Nice job. I'm partial to the middle one myself. Please post pictures when the final one is painted on the barn. Can't wait to see it!


----------



## mustangsally17

Beautiful work!


----------



## Belfrybat

Impressive. How large will the one be on the barn?


----------



## henryriverfarms

I will make the rest 4'x4' as that seems to be the size everyone wants. The 8'x8' is a little too large for most barns in this area.

I plan to make more 2'x2', 3'x3', and 4'x4' and start selling them as I have had a lot of people ask me to make and sell.


----------



## DW

Way cool that's on my list of things to do!


----------



## henryriverfarms

Working on a couple of 4 footers. Still have a lot of colors to add.


----------



## lolart

Great job !!! I too hope you share a picture of the barn when it is done.


----------



## DW

Excellent!


----------



## Patches

Love these! Question........what is the significance of the barn quilt? Is there a reason for one, you know, a meaning? Just curious!


----------



## SLFarmMI

Patches said:


> Love these! Question........what is the significance of the barn quilt? Is there a reason for one, you know, a meaning? Just curious!

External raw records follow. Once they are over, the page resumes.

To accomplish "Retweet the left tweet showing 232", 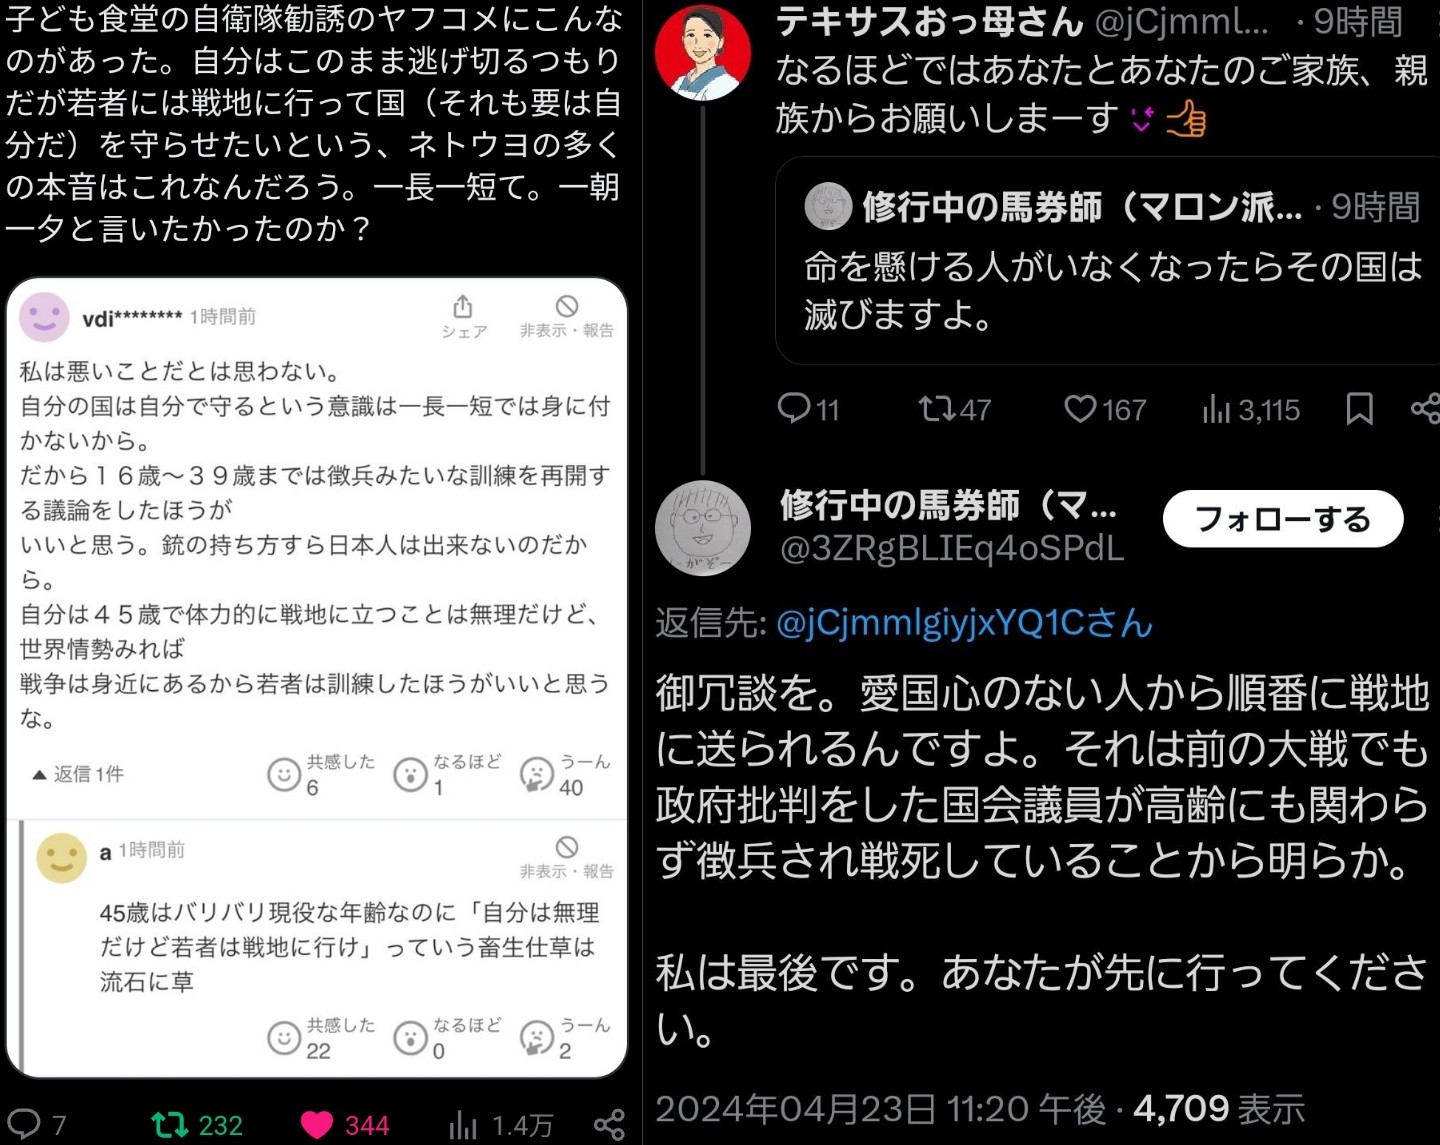I will (197, 1125).
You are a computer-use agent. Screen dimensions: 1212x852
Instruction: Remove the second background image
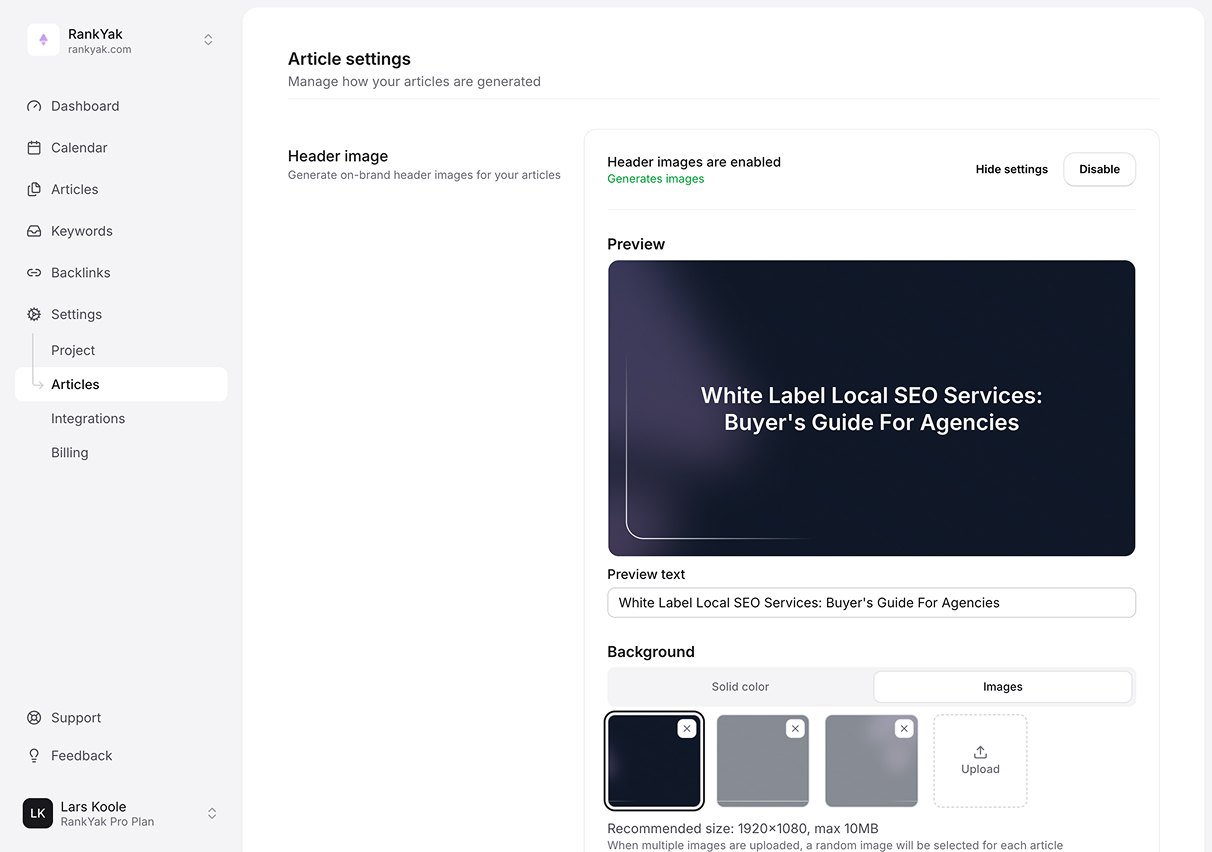(795, 729)
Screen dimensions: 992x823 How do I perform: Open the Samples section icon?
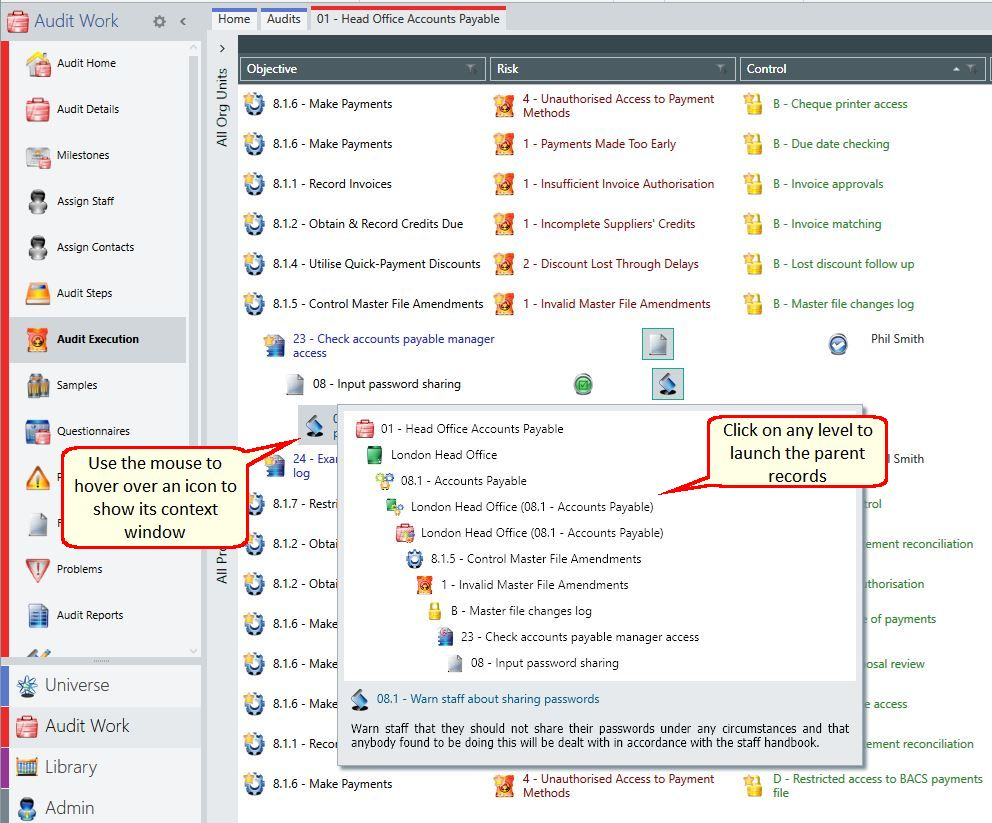click(x=38, y=385)
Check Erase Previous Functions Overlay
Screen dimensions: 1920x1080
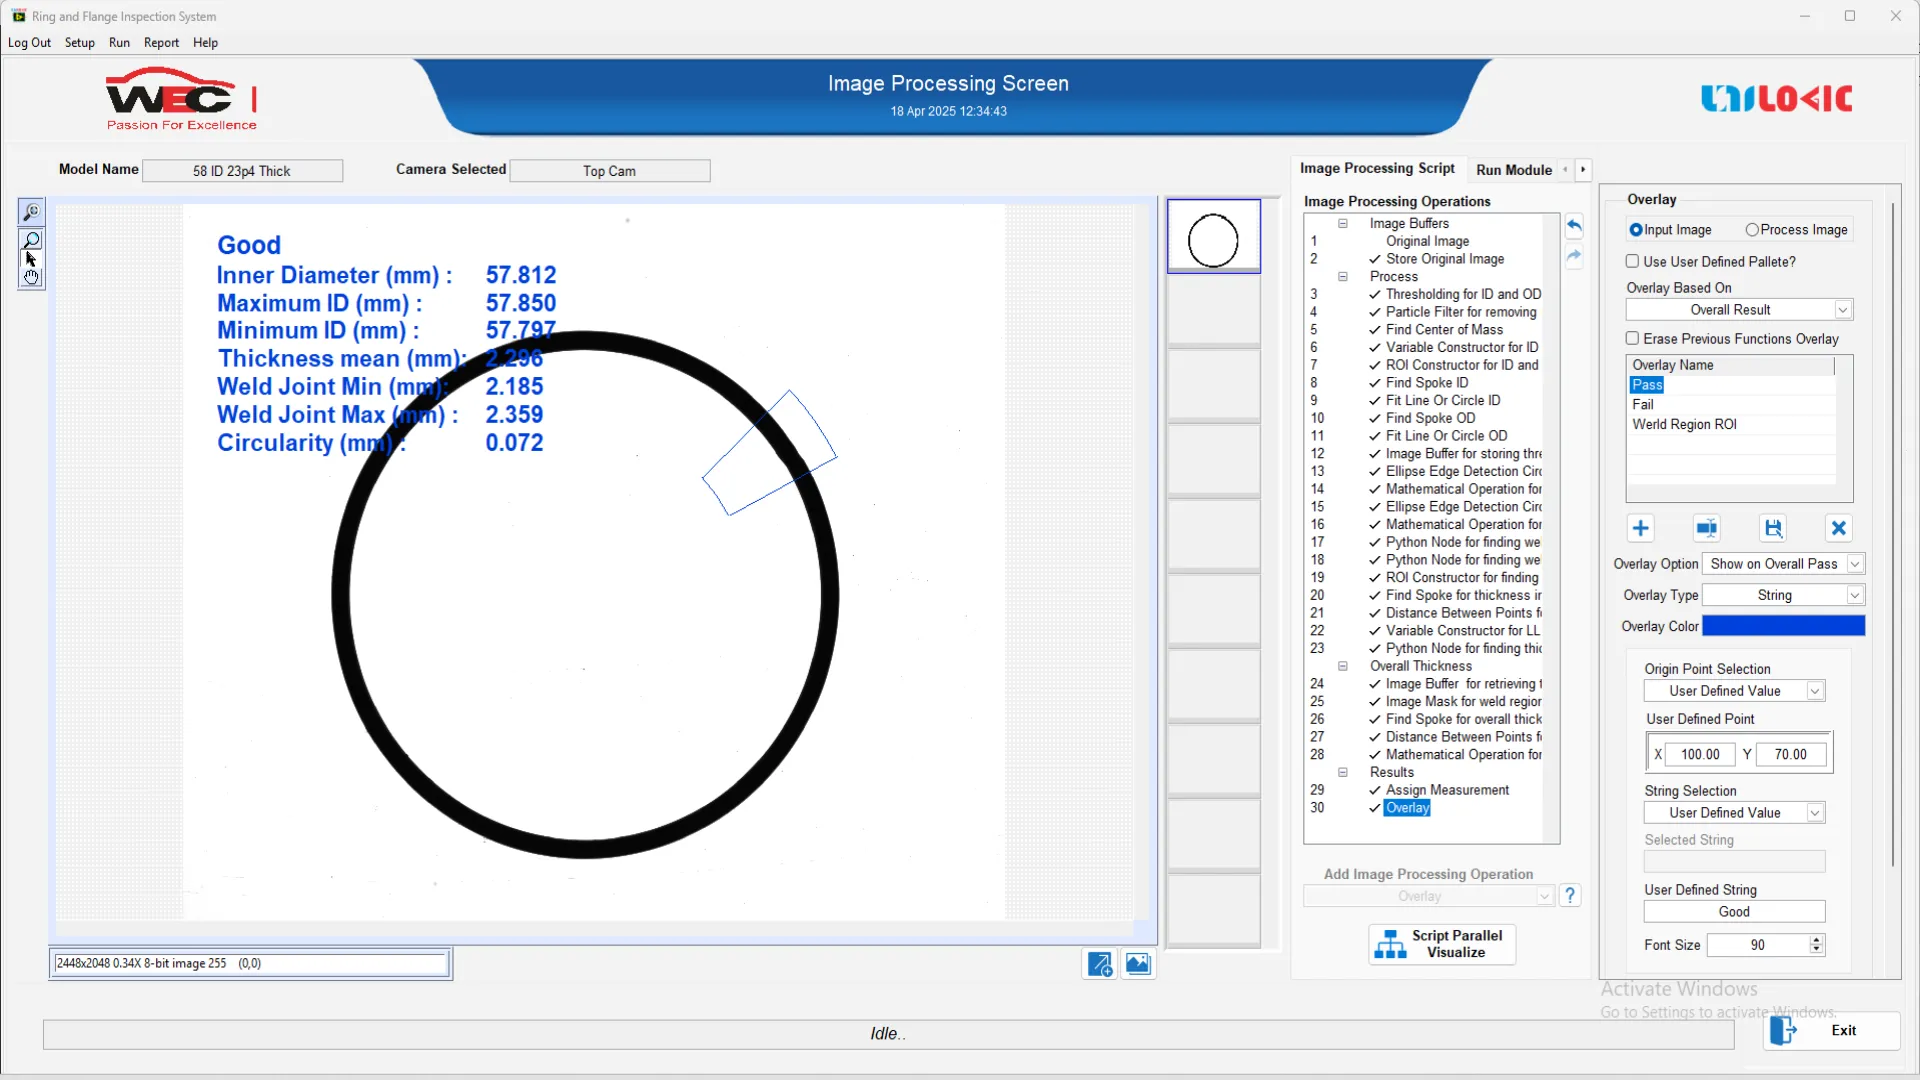click(x=1633, y=339)
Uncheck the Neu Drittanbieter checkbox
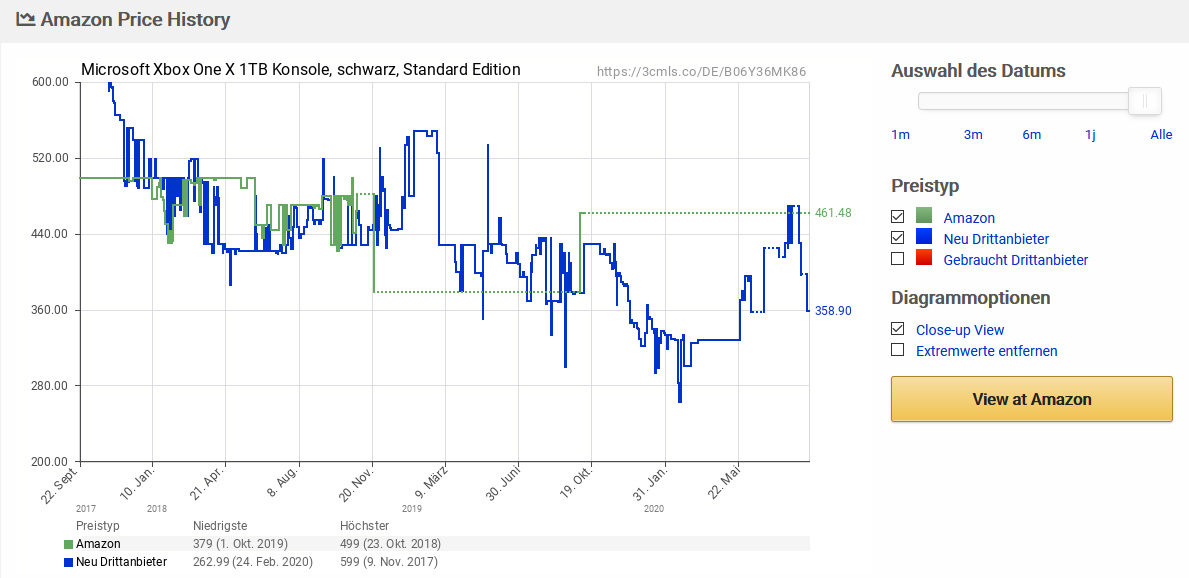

Historically, quilt blocks have been used to tell the story of the maker (or the person it is being made for), to commemorate some special event or to convey a thought or emotion. Barn quilts are an extension of this. For example, the one I painted for our small barn is called Peace and Plenty because I feel very peaceful at our property and it provides for us, thus the "plenty". 

There's a book called Following the Barn Quilt Trail by Suzi Parron that documents many of the barn quilts in the US and tells the story behind each barn quilt in the book.


----------



## henryriverfarms

This one is just about finished.


----------



## henryriverfarms

Finally got one mounted.


----------



## cc-rider

How do you mount them? Are they on plywood (so pretty heavy)?


----------



## henryriverfarms

cc-rider said:


> How do you mount them? Are they on plywood (so pretty heavy)?



These are on plywood with a frame behind them. I use brackets to hang them. I am switching to sign board for the ones I sell.


----------



## henryriverfarms

Was able to get another one hung. 

I have a Facebook page form my barn wood furniture and barn quilts. Check it out and "Like" if you feel inclined. https://www.facebook.com/Creations-by-David-1848443435383709/


----------



## Tinker

You do great work! I have been wanting to do one for a while now. Finally have the plywood cut, with the frame on it, but still haven't started painting, as I can't decide on a block design.


----------



## AngieM2

Those are so very nice. Looks a lot like Carol Doak paper piece quilt patterns. You do such good work.


----------



## maxine

Wow !! Great beautiful work.. makes me wish I had a barn to put one on,, will have to ponder this ....


----------



## MoBookworm1957

In the Civil War, the underground railroad would use quilts on the clothes line to indicate safe place to stay for runaway slaves.


----------



## LuLuToo

I love, love, LOVE these! Ever since we started searching for land, I have wanted a barn quilt. We now have the land, but the barn won't be started until spring. Soon I may get to make my barn quilt! You do excellent work.

LuLu


----------



## termite76

Love these! I have some 4x4 plywood I salvaged. This is just what I need to dress up our all white barn. So pretty!


----------



## sapphira

One of them looks like Mariner's Catch. What is the size you paint for a barn?


----------



## henryriverfarms

Most are 4'x4' for the barns.


----------



## Forcast

Are you patch work quilting the whole side of the barn?


----------